Joe encouraged us to allow those emotions to come up, because they will lead to what is really going on and the things that we really need to give attention to most. Whether you have diabetes or not, it’s important that we learn to deal with our emotions in a healthy way so that we don’t adopt a more detrimental pattern of behavior.

Something Joe proposed to our group at DTreat really stuck with me. I don’t think there is one person that doesn’t get depressed at some point in relation to life with their diabetes. It is okay to feel that way, and something we need to be okay with dealing with. It is a progressive and all-consuming disease, and sometimes we just don’t have the strength to push back. He suggested that when we’re starting to feel this way, we should schedule a Diabetes Depression Day.

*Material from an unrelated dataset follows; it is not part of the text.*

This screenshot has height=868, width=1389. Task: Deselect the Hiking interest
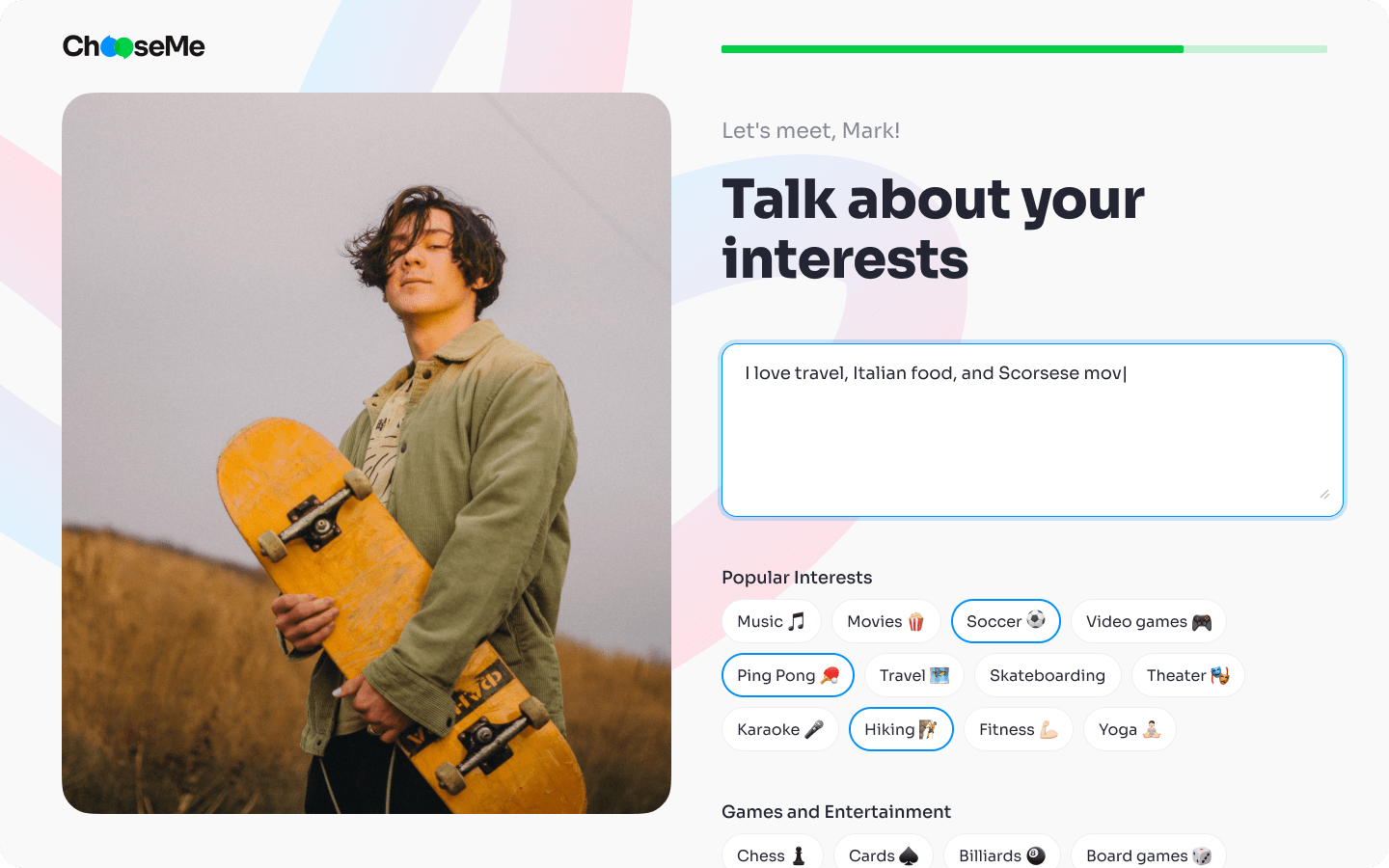coord(901,729)
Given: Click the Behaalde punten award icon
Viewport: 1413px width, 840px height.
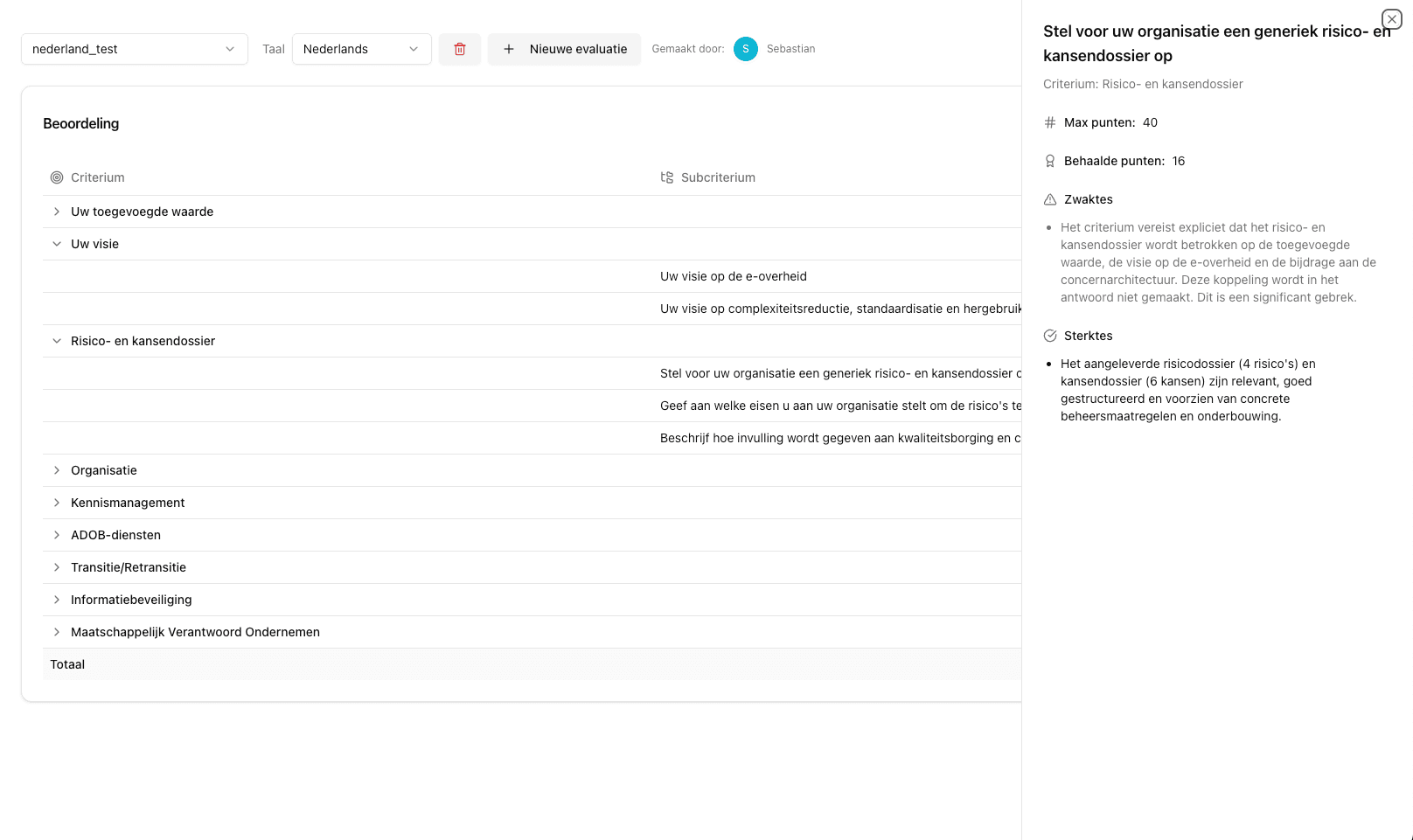Looking at the screenshot, I should [1050, 161].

We all do so well taking care of our diabetes day in and day out, going to work, school, church, raising children, traveling, and everything else that comes are way. As a group of people, the things that people with diabetes are able to accomplish truly defines what it means to be heroes. We save our life with every decision we make throughout the day, and it’s often a thankless job. It is hard for us to appreciate what we do because we HAVE to do it. We work so hard day after day to avoid complications, not to win a prize. The prize is when we don’t get anything at all as a result of diabetes. When you take a Diabetes Depression Day, it forces you to take the day off from work, or school, or other previously scheduled activity and take a day for you. You can even take more than one if you need it. You have the choice of a day to give in, where with diabetes, you did not.

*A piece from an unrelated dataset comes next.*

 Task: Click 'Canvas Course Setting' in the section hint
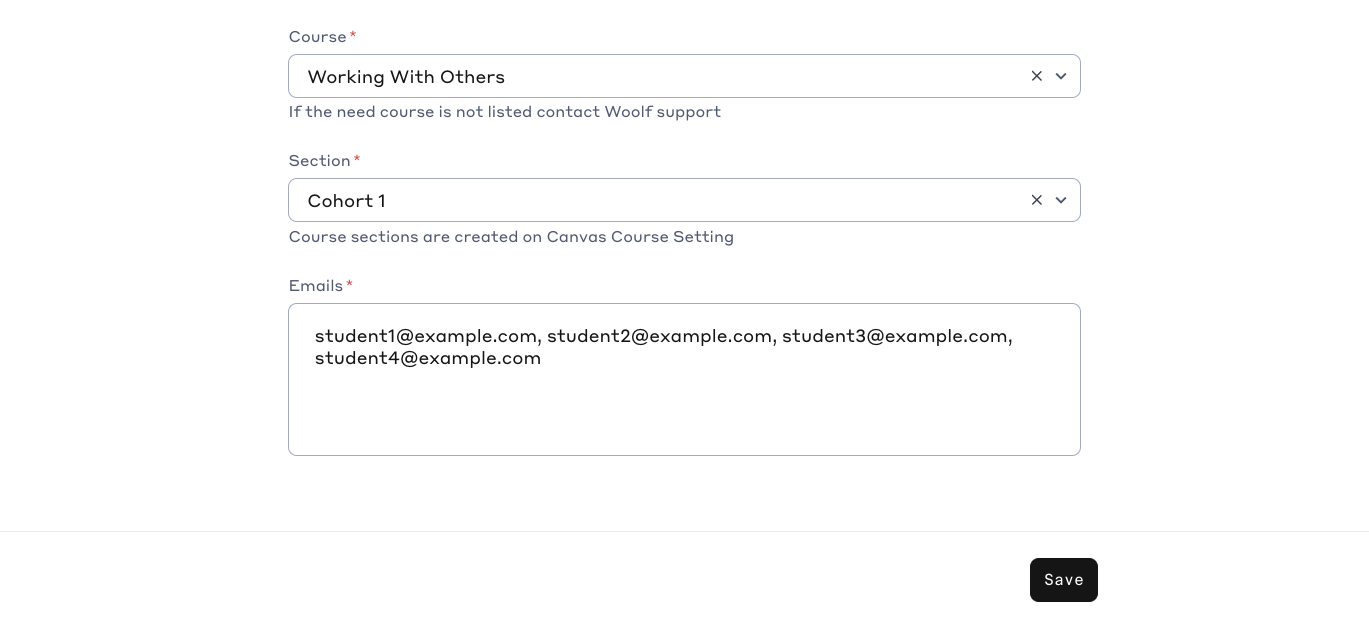pos(640,237)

Joe said that on his day, he tells his friends and family ahead of time that he is going to take whatever day off for his diabetes day, and he has them call every hour to tell him how awesome and courageous he is for what he has accomplished in his life with diabetes. Then, on the night before, he goes to the store and gets two different kinds of ice cream and movies to watch. He said, “I didn’t have a choice with the diabetes, but I have a choice in what type of ice cream I want and what movies I want to watch.” By the time he starts his day with ice cream and movies, and folks calling him and telling him how awesome he is, it doesn’t take long before he is in better spirits.

Speaking of spirit, Joe also explained to us that there is a spirit of powerlessness that is at the core of diabetes, and something we fight every single day. He said at one point, “There is nothing more helpless than an adult with a low blood sugar.”

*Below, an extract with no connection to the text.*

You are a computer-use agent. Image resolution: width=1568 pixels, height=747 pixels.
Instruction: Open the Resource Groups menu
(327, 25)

I can certainly appreciate that, because yesterday morning (24 hours after Joe’s talk with us), I had a severe low BG myself. Thank goodness I was around people who “get it” and understood that I needed some help. One of my three roommates, Tremayne, found me on the floor after I had gotten out of bed, dressed, brushed my teeth, and that was the last thing I remember before seeing him, my other roommate Zack, and Mike who works with people with diabetes every single day. They stuck me with glucagon, and were patient with me and eventually helped me to get back to normal.

This low BG was the same as others that have put me down before in that I’m still sore all over from the seizing up, and my tongue is swollen and hard to talk and chew from the involuntary biting, and I was super nauseous (I suspect from the Glucagon). What made this low BG different (and so great!) was when I joined back up with my DTreat friends, not one single person made me feel guilty, or embarrassed, or anything less than a part of the group. I think that is because we all know that it could be any of us in that severe low BG situation, and we all know that it is nobody’s fault, especially not our own. As Joe said, “There is no one that judges us as harshly as we judge ourselves.” We can only do as best we can with all of the unpredictability that comes with a life of diabetes. If anything is to blame, we should leave that burden right where it belongs…with diabetes.

DTreat - Tampa - Day 1 Circle

Our first circle of support at DTreat Tampa, 2011.